ARSENIC SORPTION USING MIXTURES OF ION EXCHANGE RESINS CONTAINING N-METHYL-DGLUCAMINE AND QUATERNARY AMMONIUM GROUPS

Gulsah Ozkula
Ege University, Faculty of Sciences, Department of Chemistry, Izmir
Bruno F. Urbana
University of Concepción, Polymer Department, Faculty of Chemistry, Concepción
Bernabé L. Rivas
University of Concepción, Polymer Department, Faculty of Chemistry, Concepción
Nalan Kabay
Ege University, Faculty of Engineering, Department of Chemical Engineering, Izmir
Marek Bryjak
Wroclaw University of Technology, Faculty of Chemistry, Wroclaw
Published December 10, 2015
Keywords
  • Arsenic,
  • N-methyl-D-glucamine,
  • Ion exchange,
  • Ion exchange resin mixture
How to Cite
Ozkula, G., Urbana, B. F., Rivas, B. L., Kabay, N., & Bryjak, M. (2015).

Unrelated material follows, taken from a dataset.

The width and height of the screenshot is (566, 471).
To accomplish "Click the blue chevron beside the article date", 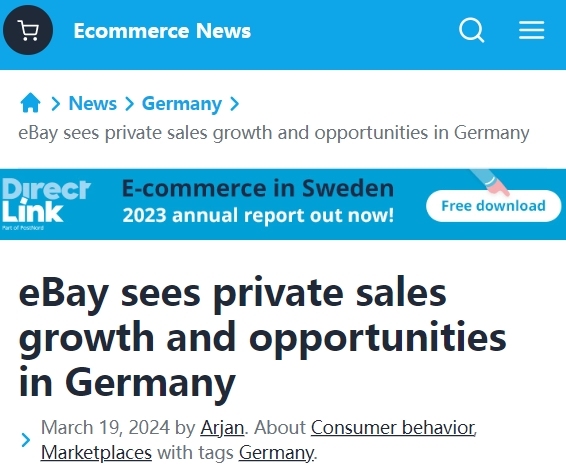I will click(26, 440).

ARSENIC SORPTION USING MIXTURES OF ION EXCHANGE RESINS CONTAINING N-METHYL-DGLUCAMINE AND QUATERNARY AMMONIUM GROUPS. Journal of the Chilean Chemical Society, 61(1). Retrieved from https://jcchems.com/index.php/JCCHEMS/article/view/37

Abstract

The method of synthesis and the arsenic removal properties of ion-exchange resins based on N-methyl-D-glucamine and trimethylammonium groups are presented. The N-methyl-D-glucamine based monomer was synthesized by the reaction of 4-vinyl benzyl chloride with N-methyl-D-glucamine, along with the use of N,N-methylene-bis-acrylamide as a crosslinker reagent for polymerization. In addition, poly(4-vinylbenzyl)trimethylammonium was synthesized. Arsenate sorption studies were conducted and the pH effect, kinetics, sorption capacity, and elution performance were studied. The experimental data were fitted to kinetic models, such as the pseudo-first order and pseudo-second order models. The pseudo-second order model exhibited the best correlation with the experimental data. The Langmuir and Freundlich isotherms were fitted to the experimental data, and the Freundlich isotherm exhibited the best fit.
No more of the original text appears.